Mato Grosso do Sul iniciou uma nova etapa para implantação de um modelo de créditos de biodiversidade no Pantanal, iniciativa voltada à criação de mecanismos de financiamento para áreas protegidas. O projeto será apresentado nesta terça-feira (27), em Campo Grande, durante encontro realizado no Hotel Deville.
A proposta tem como foco o Parque Estadual do Pantanal do Rio Negro (PEPRN) e prevê a estruturação de um sistema capaz de transformar ações de conservação ambiental em créditos comercializáveis. O projeto é financiado pelo Fundo Global para o Meio Ambiente (GEF) e integra o programa GEF Terrestre, coordenado pelo Ministério do Meio Ambiente.
O encontro reúne representantes de órgãos públicos, organizações ambientais, pesquisadores e integrantes do setor privado para discutir mecanismos econômicos aplicados à preservação ambiental. A iniciativa é desenvolvida pela Wetlands International Brasil e pela Mupan, em parceria com o Imasul e a Semadesc.

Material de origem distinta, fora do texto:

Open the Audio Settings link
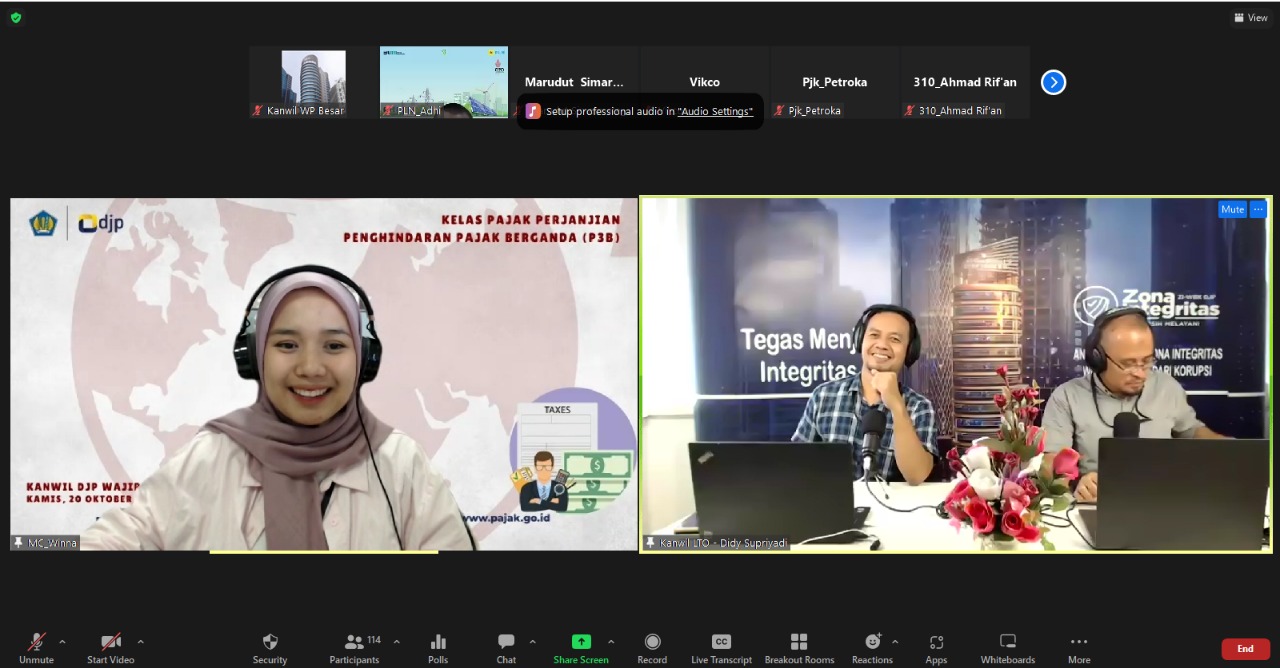The width and height of the screenshot is (1280, 668). coord(715,111)
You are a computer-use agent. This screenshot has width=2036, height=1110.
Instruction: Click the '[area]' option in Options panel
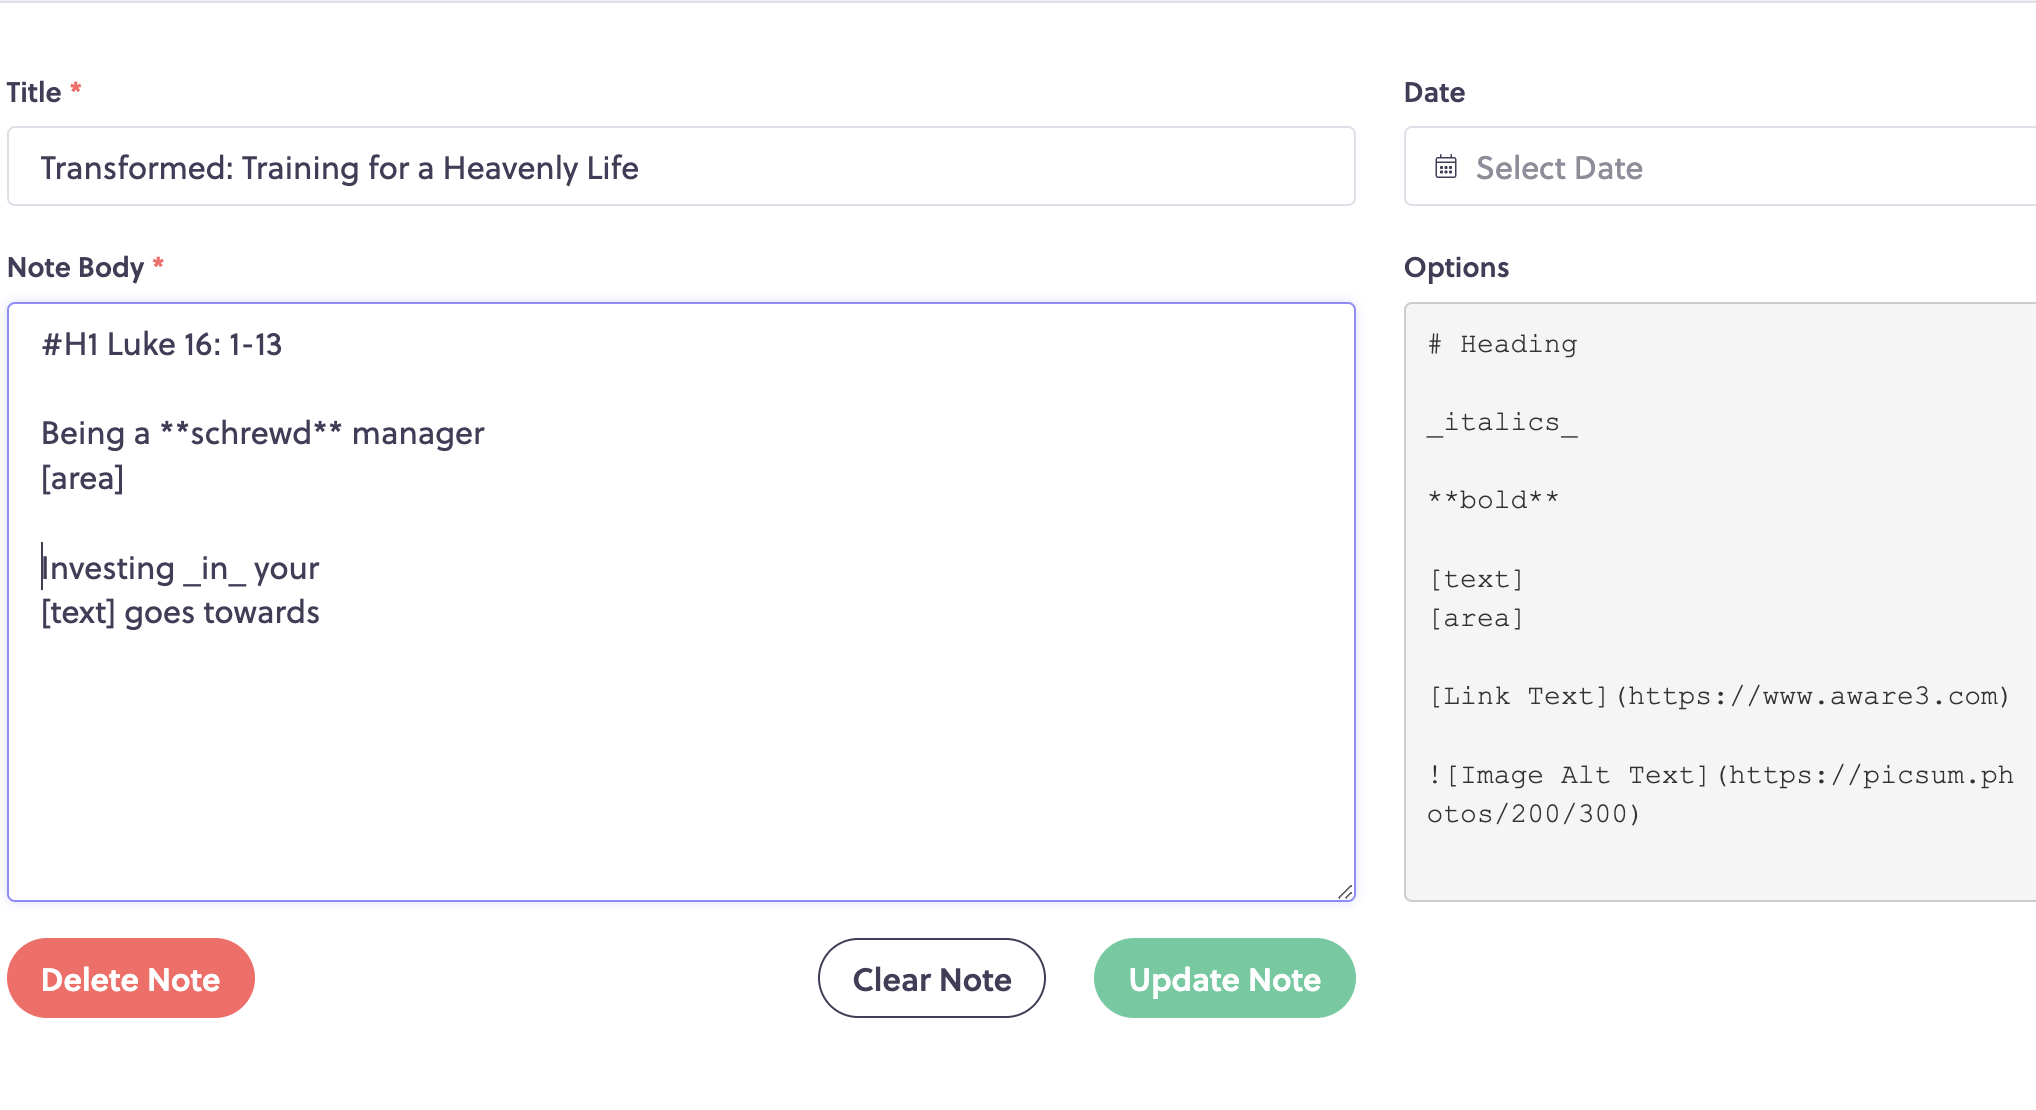(x=1476, y=618)
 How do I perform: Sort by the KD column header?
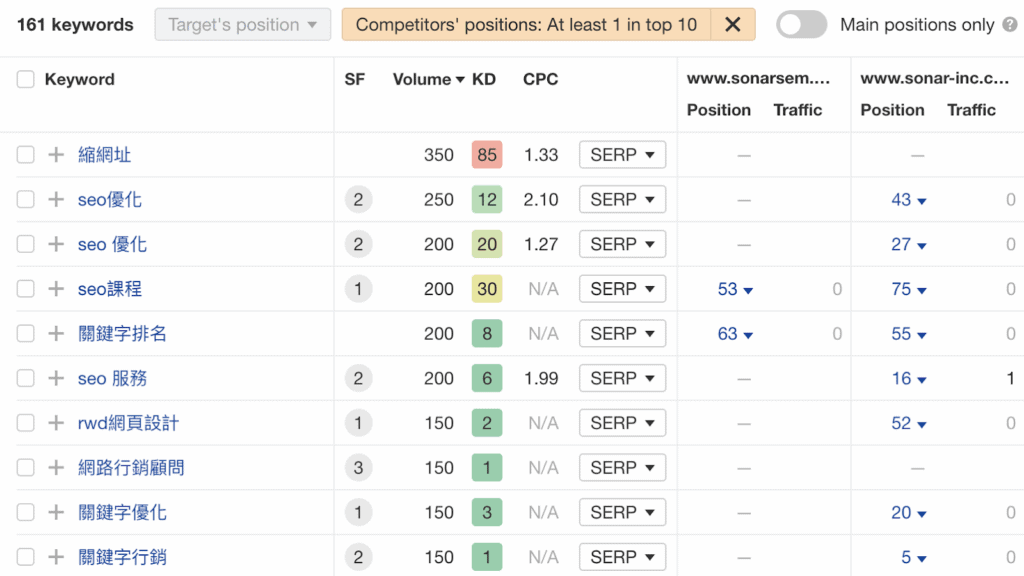click(x=484, y=80)
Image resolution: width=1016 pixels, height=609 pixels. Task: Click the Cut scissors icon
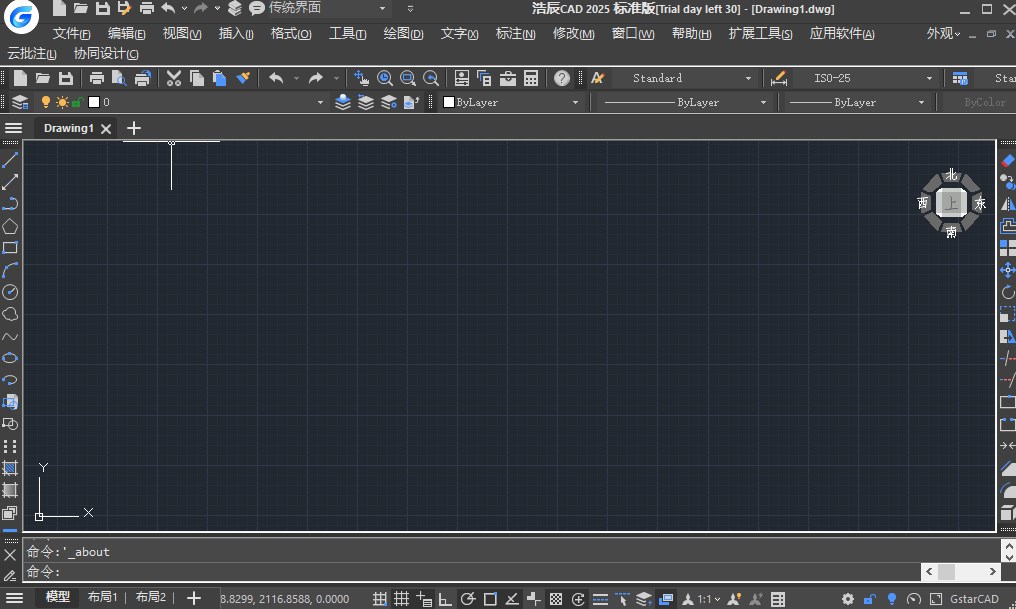click(173, 78)
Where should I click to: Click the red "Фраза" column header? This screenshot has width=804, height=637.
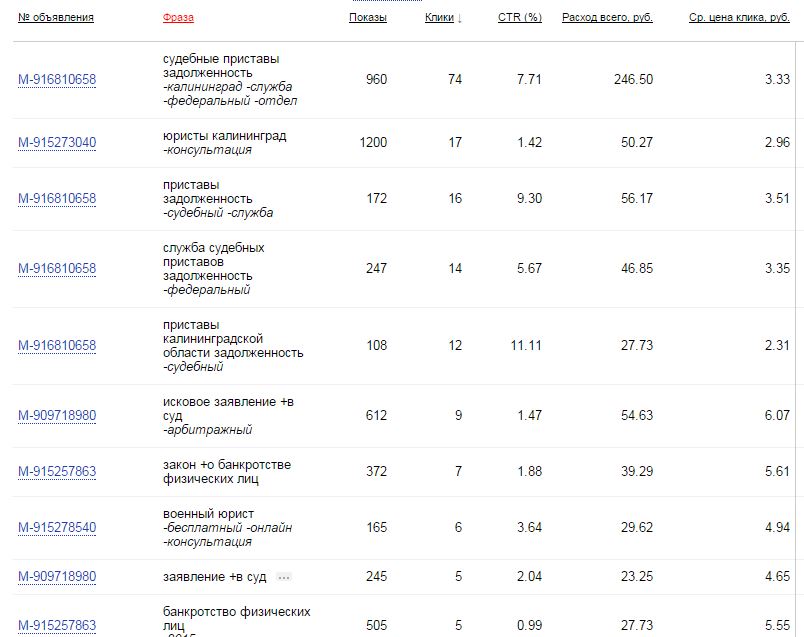click(178, 18)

Segundo os organizadores, estudos técnicos realizados entre 2024 e 2025 apontaram potencial do parque para geração de créditos ambientais e implementação de soluções baseadas na natureza. A nova fase prevê monitoramento ecológico, definição de indicadores ambientais e criação de mecanismos de governança para viabilizar o modelo.
Entre as metodologias adotadas está o uso da onça-pintada como espécie indicadora da saúde do ecossistema. O projeto também prevê uso de armadilhas fotográficas, análise genética ambiental e estruturação jurídico-financeira para futura comercialização dos créditos de biodiversidade.